Si une baisse dans le public s'observe, le directeur diocésain de l'enseignement catholique à Paris évoque de son côté une situation "stable". Jean-François Canteneur ne conclut donc pas à une migration vers le privé et estime peu probable que l'on puisse à l'avenir constater un effet Covid "qui serait significatif dans les chiffres", y compris dans le public. "Ce qui est significatif mais qui était attendu", ajoute-t-il, "c'est une stagnation ou une diminution de la population scolaire dans Paris". Et ce jusqu'à au moins 2024. Un phénomène qu'il est possible d'anticiper en suivant "les naissances".

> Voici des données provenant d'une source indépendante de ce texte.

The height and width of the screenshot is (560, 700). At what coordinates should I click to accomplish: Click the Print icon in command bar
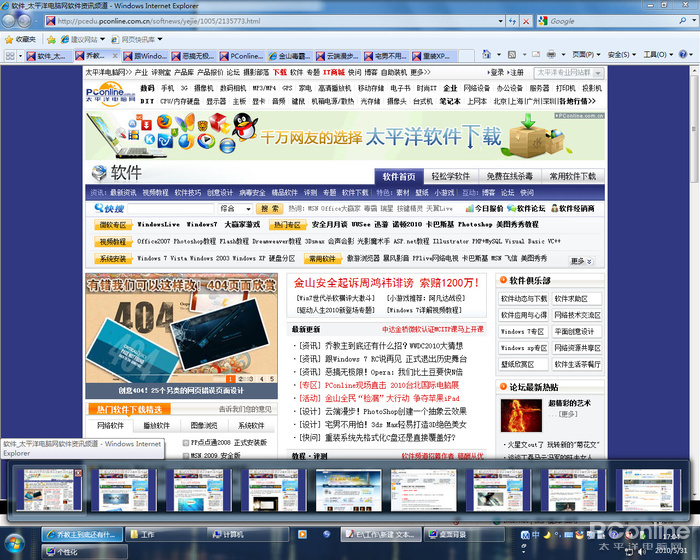pyautogui.click(x=551, y=54)
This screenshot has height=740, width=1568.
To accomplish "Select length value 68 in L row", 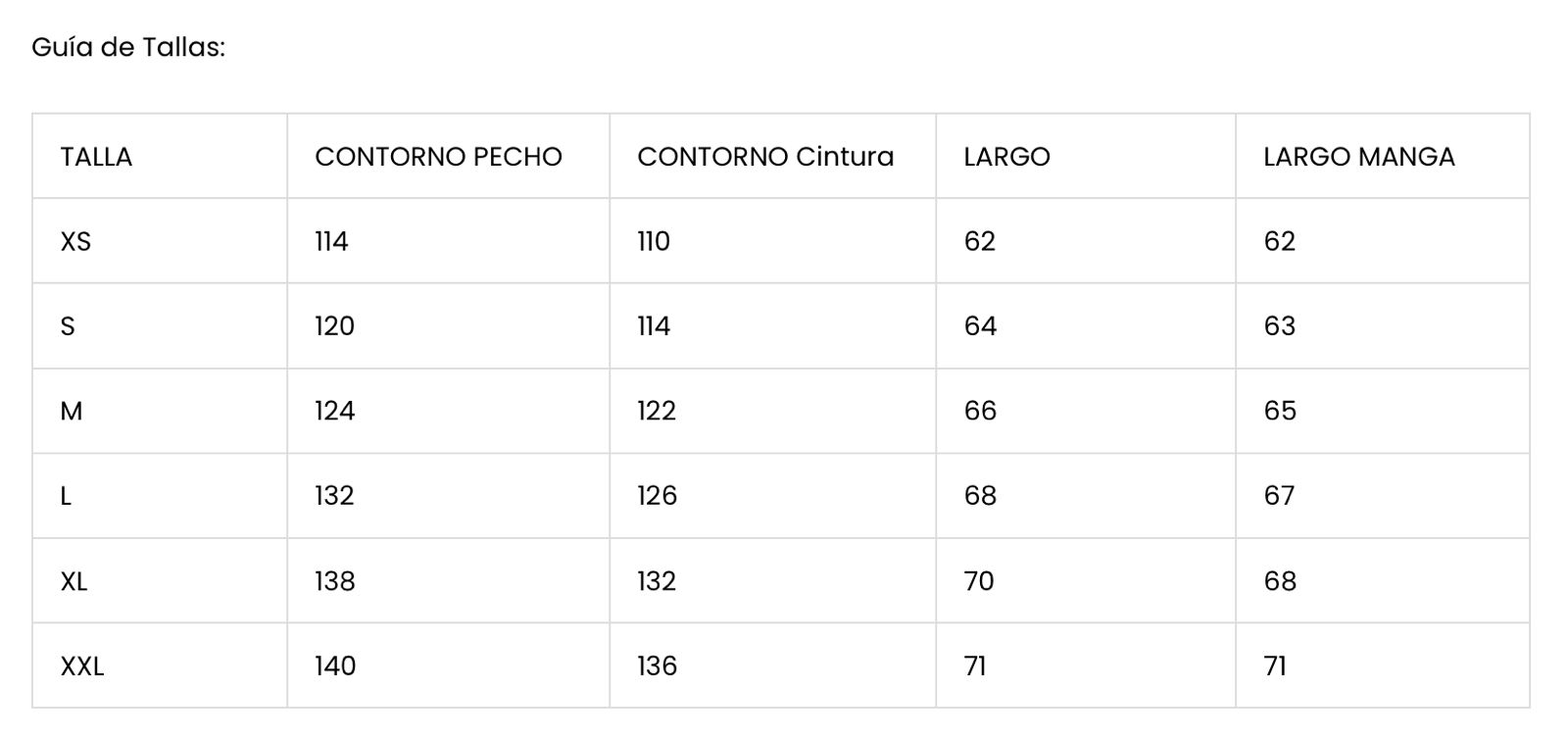I will point(980,496).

La dernière hypothèse à explorer concerne l'enseignement à domicile, qui pourrait avoir été privilégié par les parents. LCI s'est donc rapproché du CNED, qui glisse ne pas observer pour l'heure de hausse massive. Sans pour autant dresser de conclusions puisque "la majorité des inscriptions ont lieu tous les ans plutôt de la fin septembre à la fin octobre que ce soit pour les inscriptions en scolarité réglementée (avec l'autorisation du Directeur académique des services de l'éducation nationale) ou en scolarité libre". Il est donc trop tôt pour effectuer des jugements définitifs.
En résumé, Rachida Dati utilise des chiffres tout à fait justes lorsqu'elle évoque la baisse du nombre d'élèves à Paris en cette rentrée. Néanmoins, l'utiliser comme un argument politique pour le lier à la gestion du Covid par les autorités apparaît trompeur au regard de la dynamique suivie par la démographie scolaire dans la capitale depuis une décennie. Il est en effet courant depuis plusieurs années d'observer des baisses, même s'il convient de souligner que celle observée pour la rentrée 2020 est plus importante que celles des dernières années.